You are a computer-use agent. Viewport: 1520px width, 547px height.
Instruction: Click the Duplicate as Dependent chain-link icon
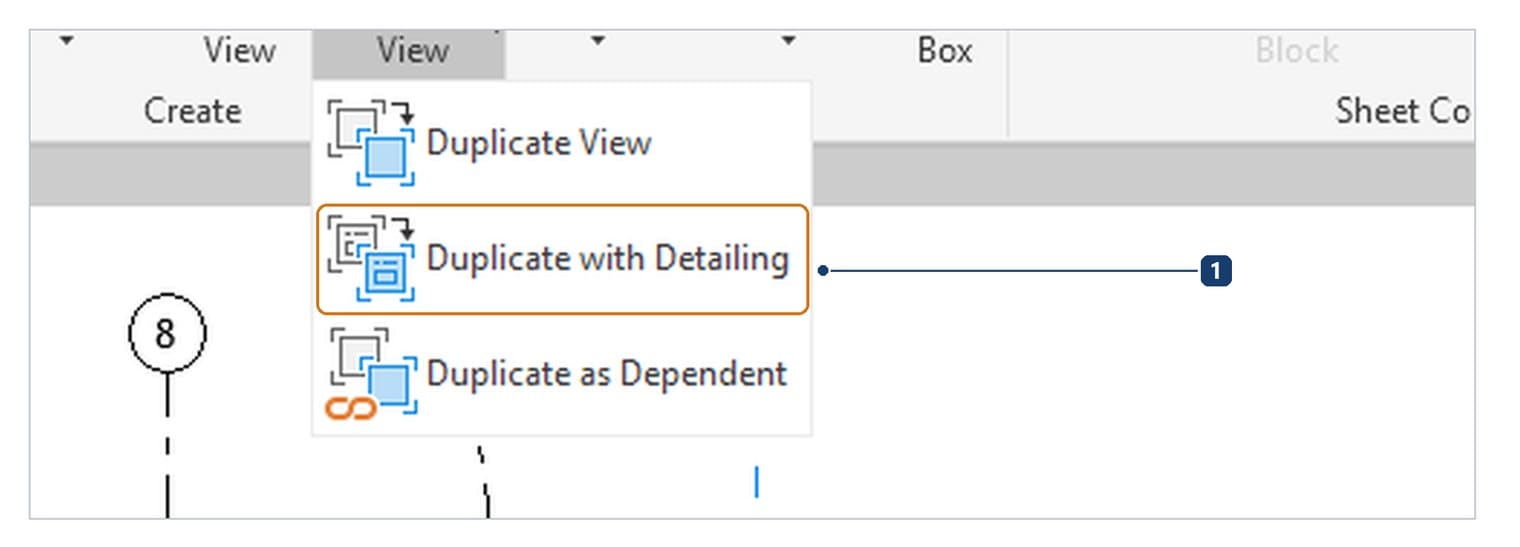[x=351, y=408]
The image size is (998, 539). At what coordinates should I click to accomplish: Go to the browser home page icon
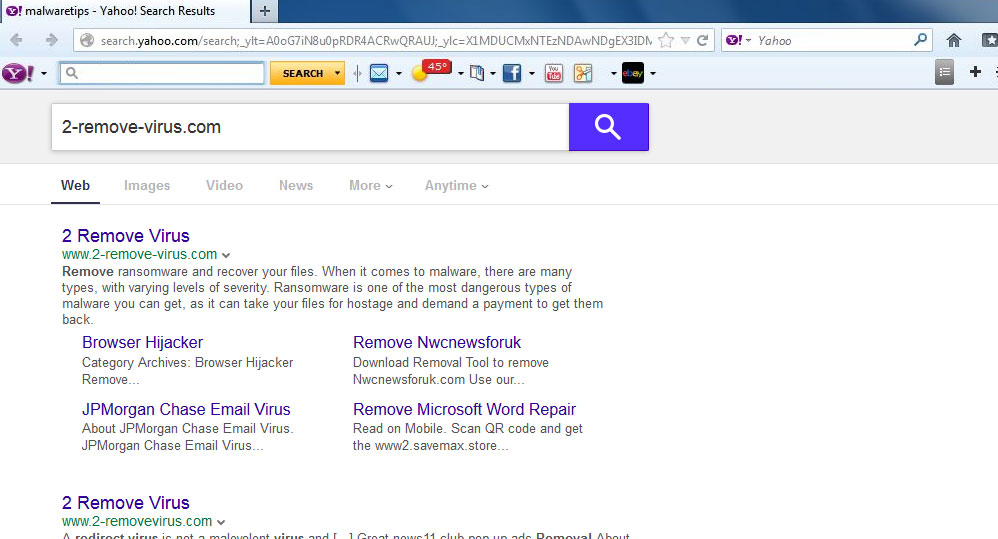pyautogui.click(x=953, y=41)
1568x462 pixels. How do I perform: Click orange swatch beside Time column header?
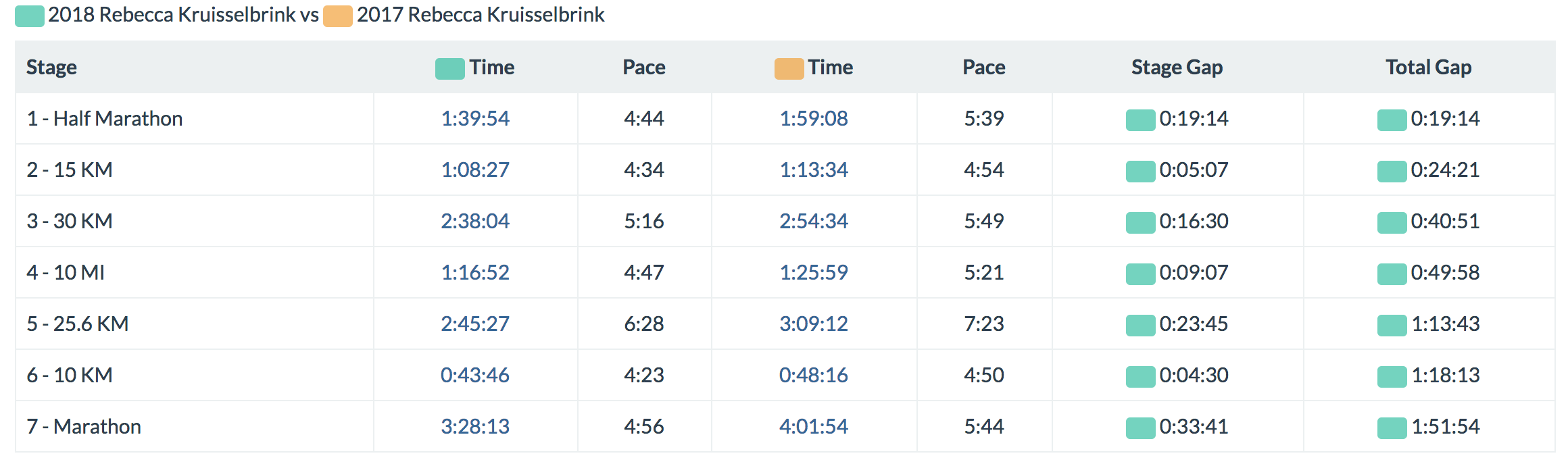789,68
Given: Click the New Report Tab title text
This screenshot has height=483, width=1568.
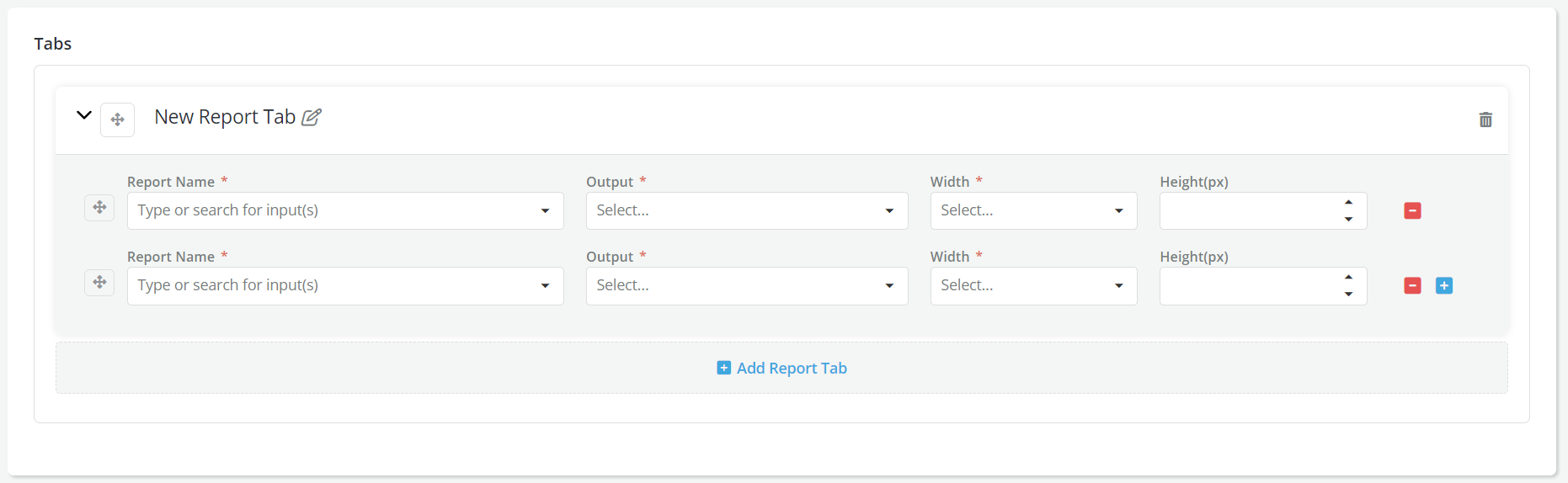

** Work item **
Check each line of the records for the string "height" and copy those that have it.

** Answer to this task **
You are a computer-use agent. Viewport: 1520px width, 547px height.
This screenshot has height=483, width=1568.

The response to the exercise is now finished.